→ **Data for processing**:
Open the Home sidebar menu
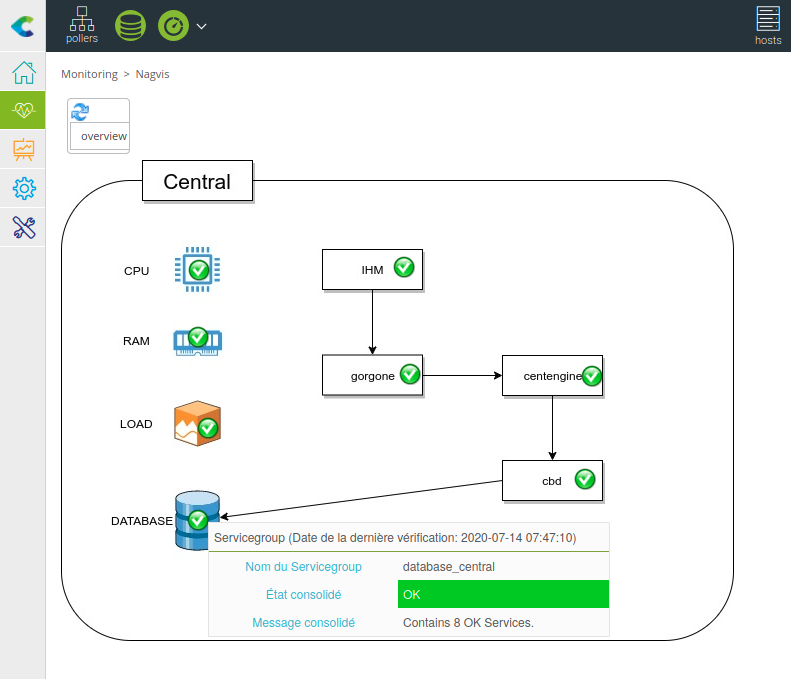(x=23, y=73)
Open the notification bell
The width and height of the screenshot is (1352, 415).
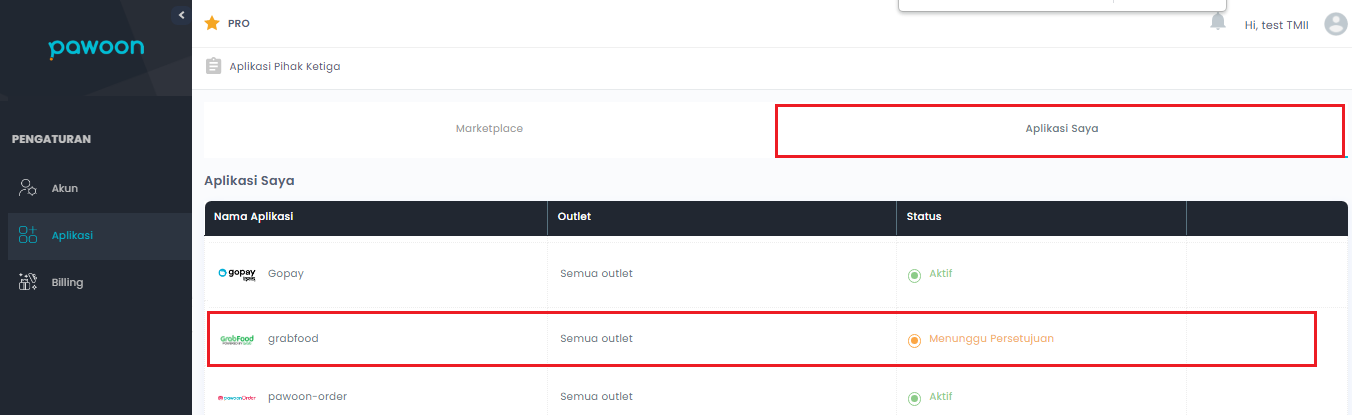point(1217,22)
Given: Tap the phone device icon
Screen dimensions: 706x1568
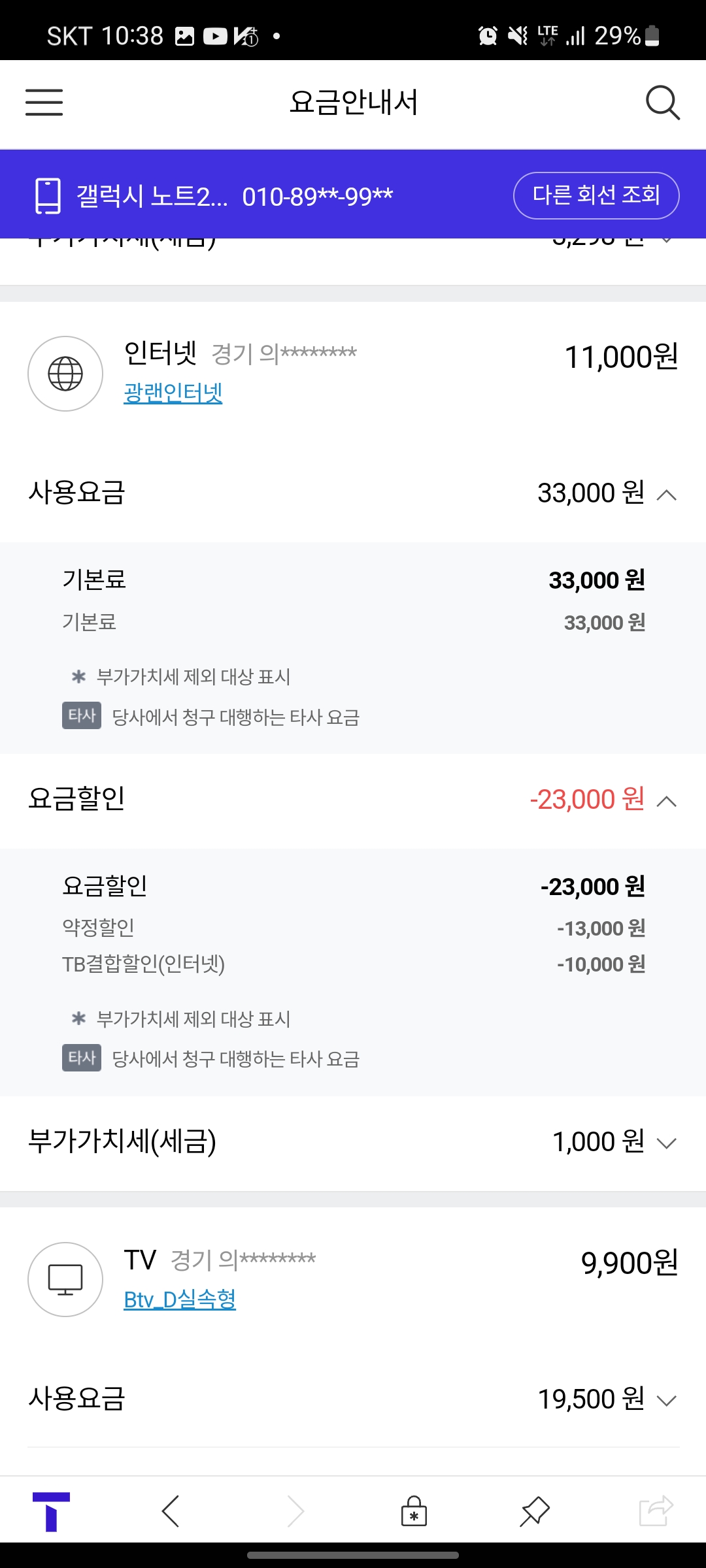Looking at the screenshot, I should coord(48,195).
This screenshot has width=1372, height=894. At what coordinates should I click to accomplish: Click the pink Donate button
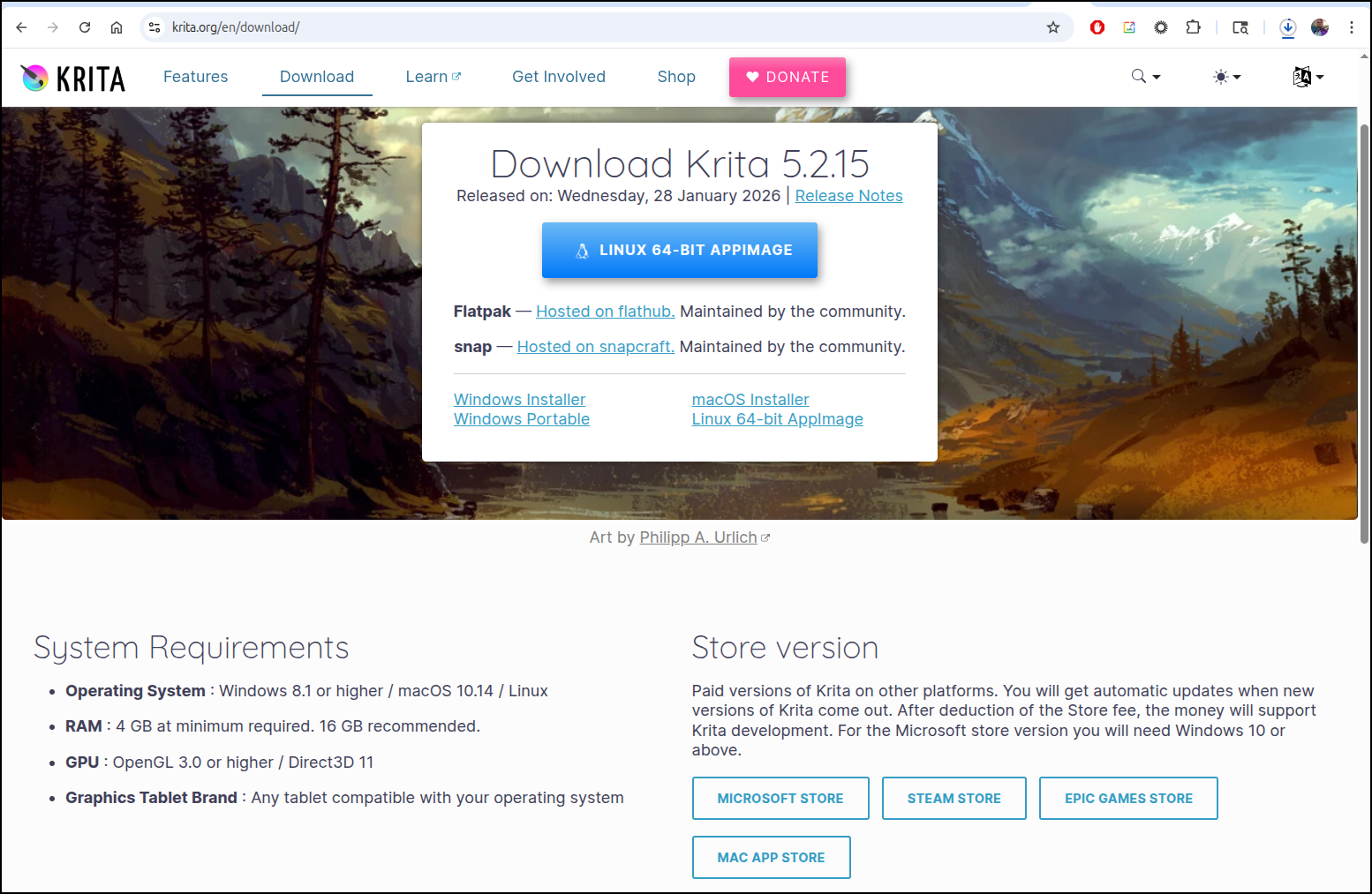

→ **Instructions for the task**: Every line above must appear in the answer unchanged, and no picture may appear in it.

→ **Exercise output**:
Open the Home sidebar menu
(x=23, y=73)
Open the notification bell
The width and height of the screenshot is (1352, 415).
point(1217,22)
Given: Tap the phone device icon
Screen dimensions: 706x1568
Looking at the screenshot, I should coord(48,195).
This screenshot has width=1372, height=894. At what coordinates should I click to accomplish: Click the pink Donate button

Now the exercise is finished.